Na Spinelli Corretora, uma das três que não cobram pelo serviço de intermediário no Tesouro Direto, a isenção é um atrativo mercadológico incontestável, conta o diretor de operações BM&FBovespa, Marcos Amaral. "Sem a custódia, o investidor tem a rentabilidade cheia e é uma forma de trazê-lo para operar conosco, essa pode ser a sua porta de entrada na corretora."

A casa foi uma das eleitas pela BM&FBovespa para ter a integração do sistema do Tesouro Direto ao home broker, a plataforma de negociação de ações pela internet. Pelo programa, as corretoras mais ativas em negociação vão receber subsídio de R$ 50 mil cada para fazer os ajustes tecnológicos. As outras corretoras selecionadas foram Ágora, Alpes, Ativa, Banif, Coinvalores, Fator, Gradual, HSBC e Socopa. O BB já tem o serviço integrado ao seu internet banking, contratando o serviço de corretoras parceiras, enquanto não há uma definição sobre uma eventual centralização na corretora do Votorantim, banco ao qual a instituição se associou em janeiro, adquirindo uma participação de 50%.

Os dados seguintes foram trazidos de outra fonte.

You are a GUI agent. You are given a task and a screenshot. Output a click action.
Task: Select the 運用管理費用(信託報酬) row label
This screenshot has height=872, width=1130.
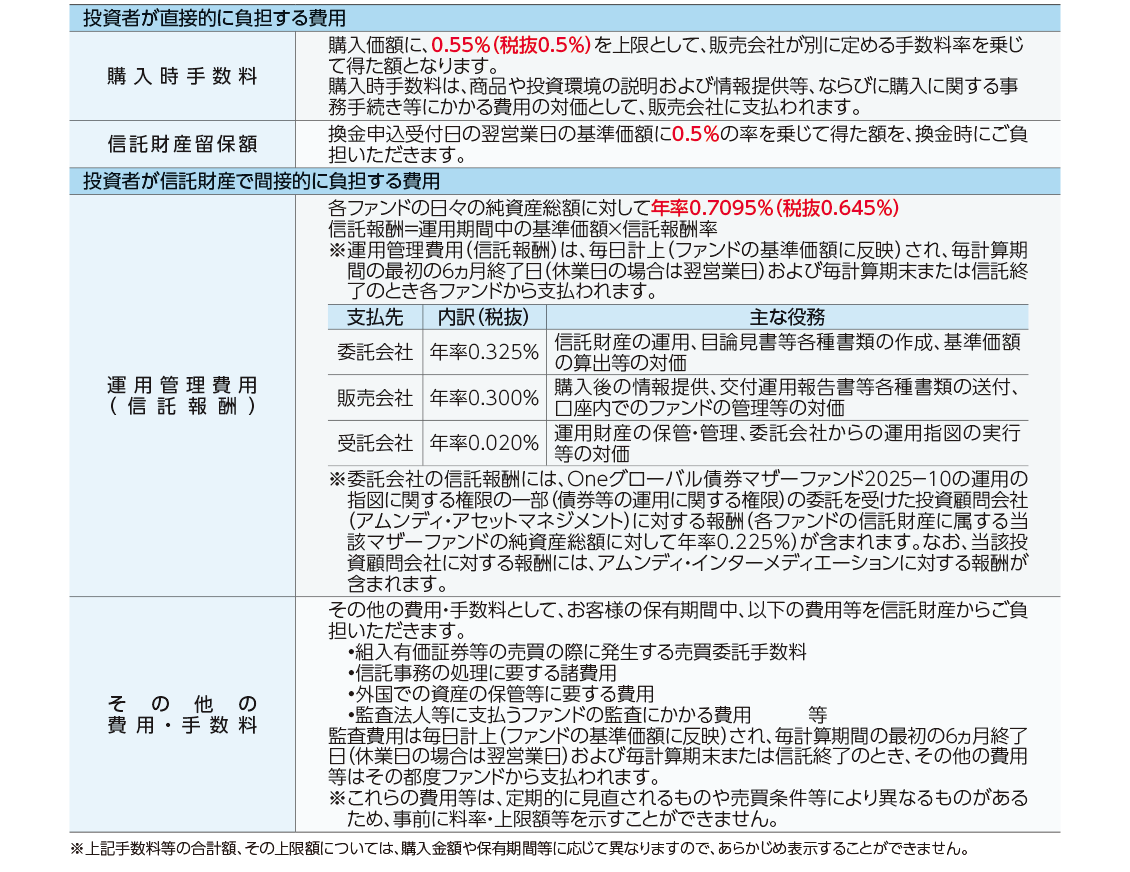[x=182, y=396]
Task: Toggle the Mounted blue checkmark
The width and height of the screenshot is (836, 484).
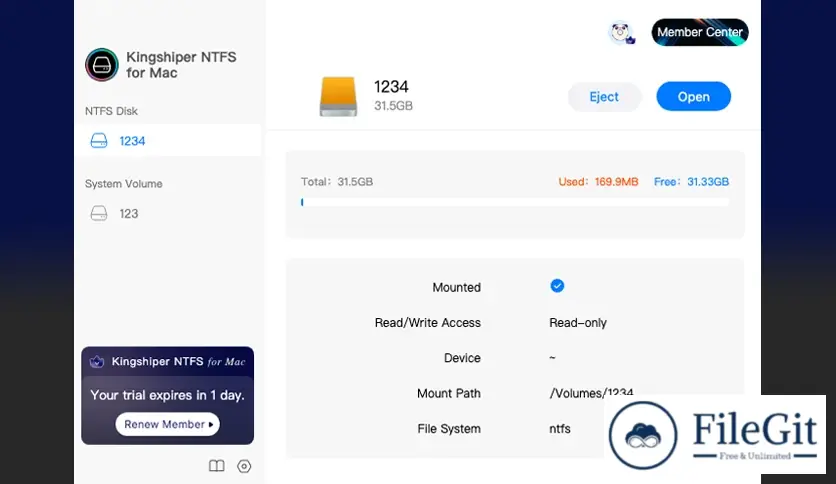Action: [557, 286]

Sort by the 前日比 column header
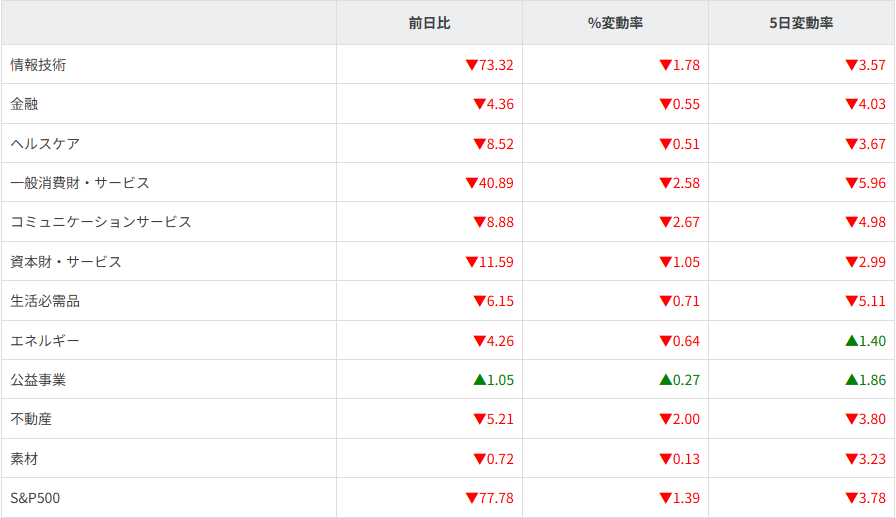tap(428, 23)
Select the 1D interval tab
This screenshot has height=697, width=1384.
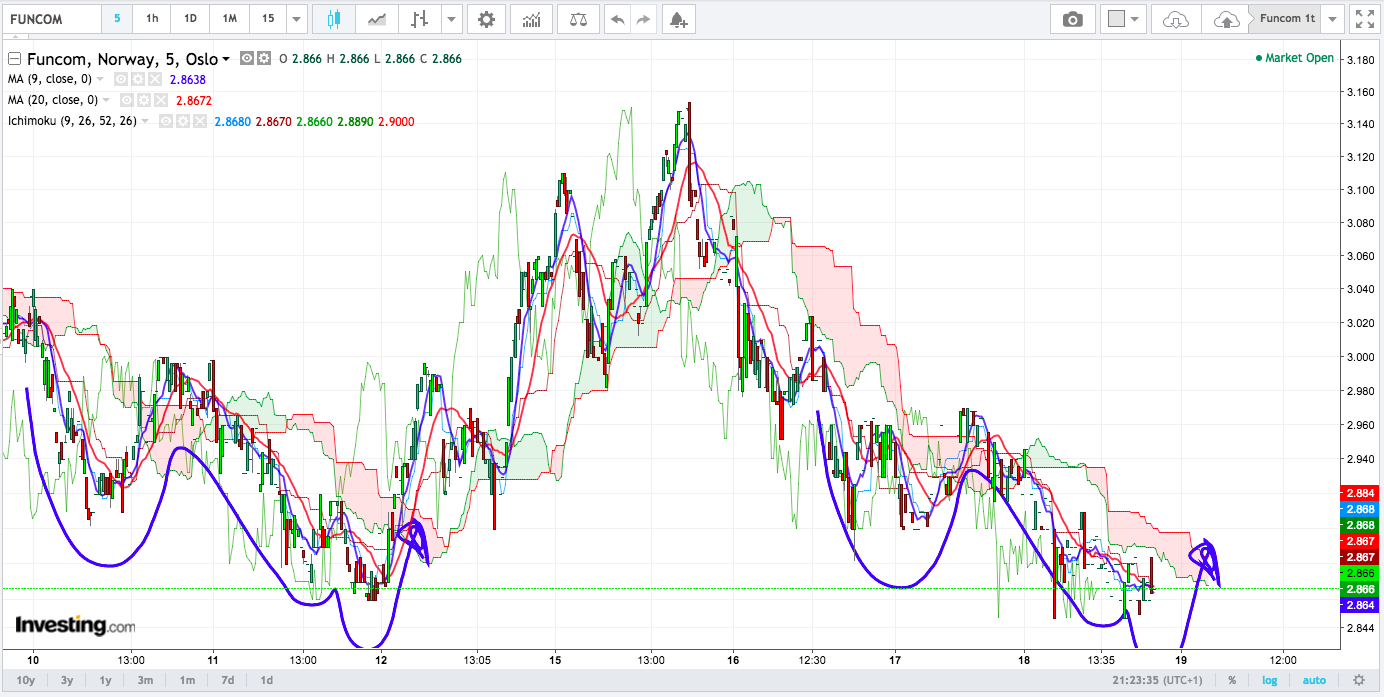pyautogui.click(x=190, y=19)
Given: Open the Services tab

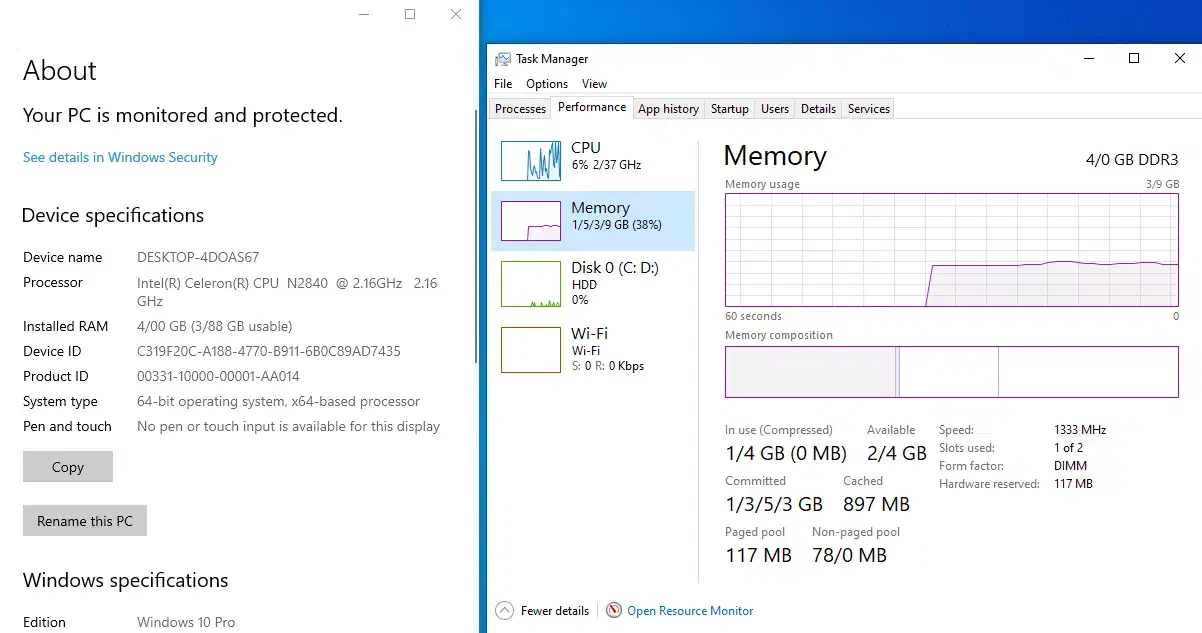Looking at the screenshot, I should point(868,109).
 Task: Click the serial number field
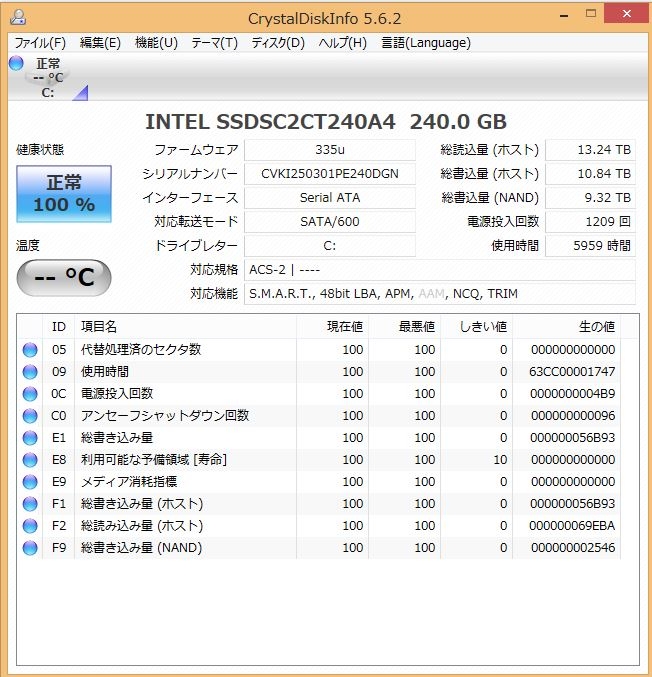pos(329,173)
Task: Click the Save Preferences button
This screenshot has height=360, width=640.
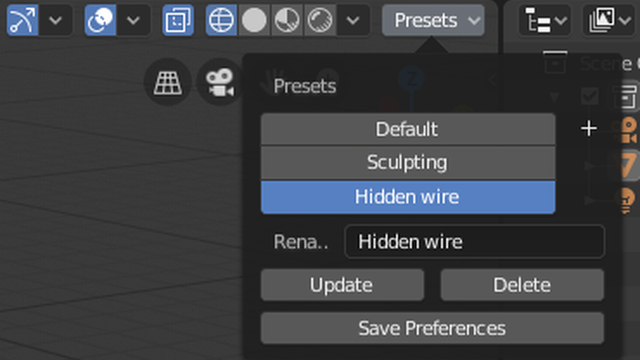Action: click(432, 328)
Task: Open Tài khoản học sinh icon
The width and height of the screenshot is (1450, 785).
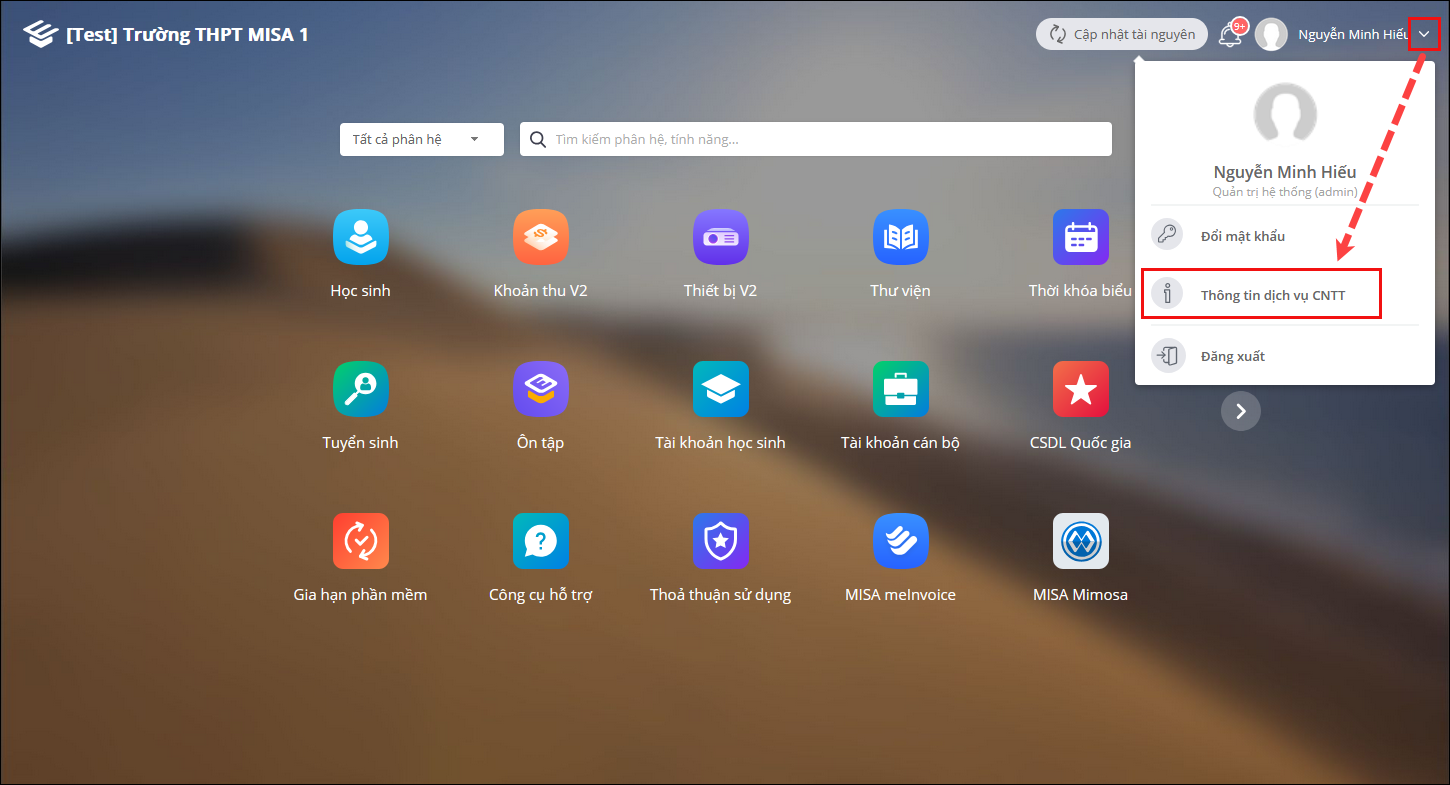Action: click(x=720, y=389)
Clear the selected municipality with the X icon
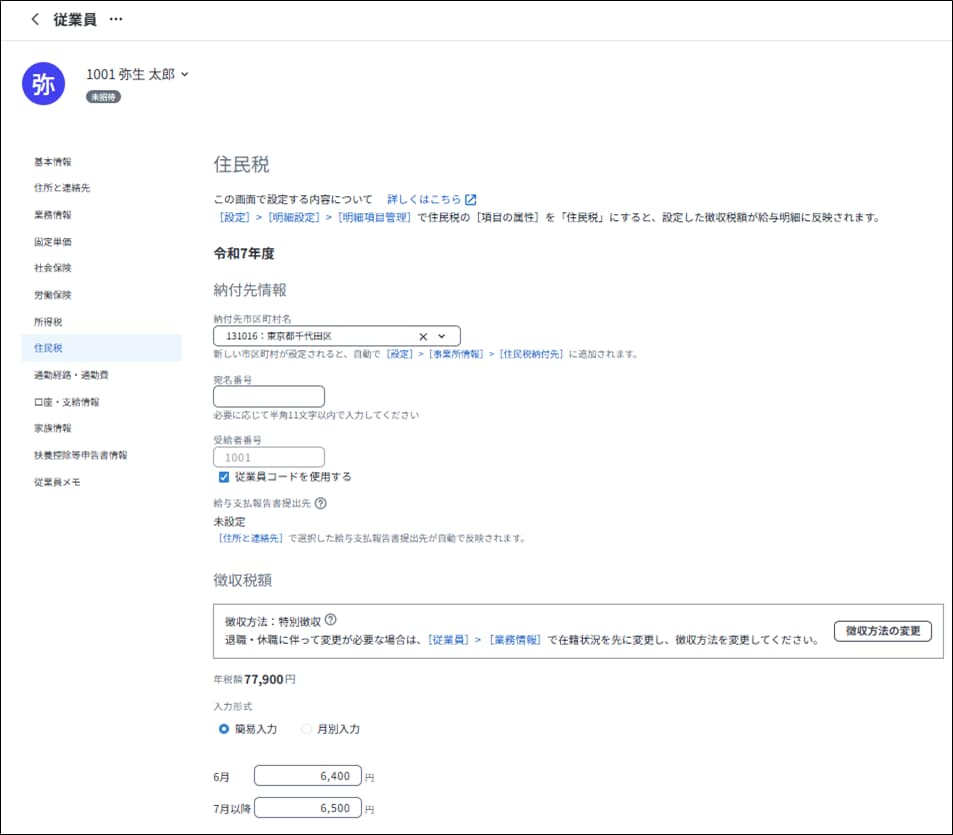This screenshot has height=835, width=953. pos(422,337)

A Itaú Corretora, bem como a Unibanco Investhop, já têm as plataformas home broker-Tesouro Direto integradas em seus sistemas. Resta saber se após a fusão do Itaú com o Unibanco, o Unibanco Investshop, que cobra 0,35% ao ano de custódia e é o sétimo no ranking do Tesouro, vai replicar a política de preços do banco parceiro. Procurada pelo Valor, a assessoria de imprensa do Itaú não dispôs de um porta-voz nem retornou aos pedidos de esclarecimentos da reportagem.